Instructions to follow ::
Scan the records for "agent" and copy each line that contains it.

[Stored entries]

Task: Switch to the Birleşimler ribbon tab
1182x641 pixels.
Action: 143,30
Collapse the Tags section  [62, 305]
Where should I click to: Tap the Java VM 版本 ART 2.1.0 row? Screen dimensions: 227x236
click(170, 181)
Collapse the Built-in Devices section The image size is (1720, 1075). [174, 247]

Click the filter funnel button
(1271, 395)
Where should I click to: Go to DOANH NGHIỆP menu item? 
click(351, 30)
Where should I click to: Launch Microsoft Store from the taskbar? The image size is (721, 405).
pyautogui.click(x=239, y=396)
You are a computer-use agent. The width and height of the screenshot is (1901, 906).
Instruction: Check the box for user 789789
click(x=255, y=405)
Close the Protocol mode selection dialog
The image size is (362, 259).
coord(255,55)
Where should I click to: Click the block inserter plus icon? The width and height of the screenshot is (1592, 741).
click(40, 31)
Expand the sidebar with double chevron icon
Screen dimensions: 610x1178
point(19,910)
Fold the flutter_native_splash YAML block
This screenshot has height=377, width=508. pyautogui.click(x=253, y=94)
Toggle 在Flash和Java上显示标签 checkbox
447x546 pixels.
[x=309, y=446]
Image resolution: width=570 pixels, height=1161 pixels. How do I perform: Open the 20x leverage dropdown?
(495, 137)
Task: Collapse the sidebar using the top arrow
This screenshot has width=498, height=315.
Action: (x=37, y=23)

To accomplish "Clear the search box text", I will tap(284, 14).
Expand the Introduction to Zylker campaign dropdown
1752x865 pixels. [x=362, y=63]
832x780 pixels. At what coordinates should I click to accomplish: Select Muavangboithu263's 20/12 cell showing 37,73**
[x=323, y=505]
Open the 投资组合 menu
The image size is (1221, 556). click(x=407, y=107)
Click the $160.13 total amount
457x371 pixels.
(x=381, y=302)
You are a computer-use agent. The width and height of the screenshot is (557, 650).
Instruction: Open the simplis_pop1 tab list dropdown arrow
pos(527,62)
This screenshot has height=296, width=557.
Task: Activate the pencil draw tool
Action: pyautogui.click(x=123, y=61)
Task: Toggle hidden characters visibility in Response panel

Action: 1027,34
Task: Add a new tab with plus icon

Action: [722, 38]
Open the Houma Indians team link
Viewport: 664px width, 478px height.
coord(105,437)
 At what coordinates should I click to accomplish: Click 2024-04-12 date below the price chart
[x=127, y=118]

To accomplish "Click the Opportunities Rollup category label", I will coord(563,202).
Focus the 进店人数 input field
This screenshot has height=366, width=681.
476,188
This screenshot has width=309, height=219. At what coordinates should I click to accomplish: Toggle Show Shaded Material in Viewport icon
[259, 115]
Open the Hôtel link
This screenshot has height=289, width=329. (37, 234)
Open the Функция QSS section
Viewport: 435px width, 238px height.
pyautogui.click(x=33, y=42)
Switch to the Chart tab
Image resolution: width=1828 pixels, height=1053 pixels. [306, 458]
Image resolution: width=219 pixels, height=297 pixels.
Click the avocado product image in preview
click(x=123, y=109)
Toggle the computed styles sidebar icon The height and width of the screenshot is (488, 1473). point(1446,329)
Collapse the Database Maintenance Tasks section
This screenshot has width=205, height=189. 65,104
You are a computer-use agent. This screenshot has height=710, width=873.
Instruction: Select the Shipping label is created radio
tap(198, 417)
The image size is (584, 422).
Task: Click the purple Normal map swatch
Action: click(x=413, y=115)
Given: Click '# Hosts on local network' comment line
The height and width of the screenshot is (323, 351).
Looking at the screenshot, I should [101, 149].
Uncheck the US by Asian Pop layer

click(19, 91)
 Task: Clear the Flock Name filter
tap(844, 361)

Written solution ::
You are a computer-use agent. The width and height of the screenshot is (1901, 906).
You are a computer-use agent. The width and height of the screenshot is (557, 650).
You are a computer-use agent. This screenshot has height=710, width=873.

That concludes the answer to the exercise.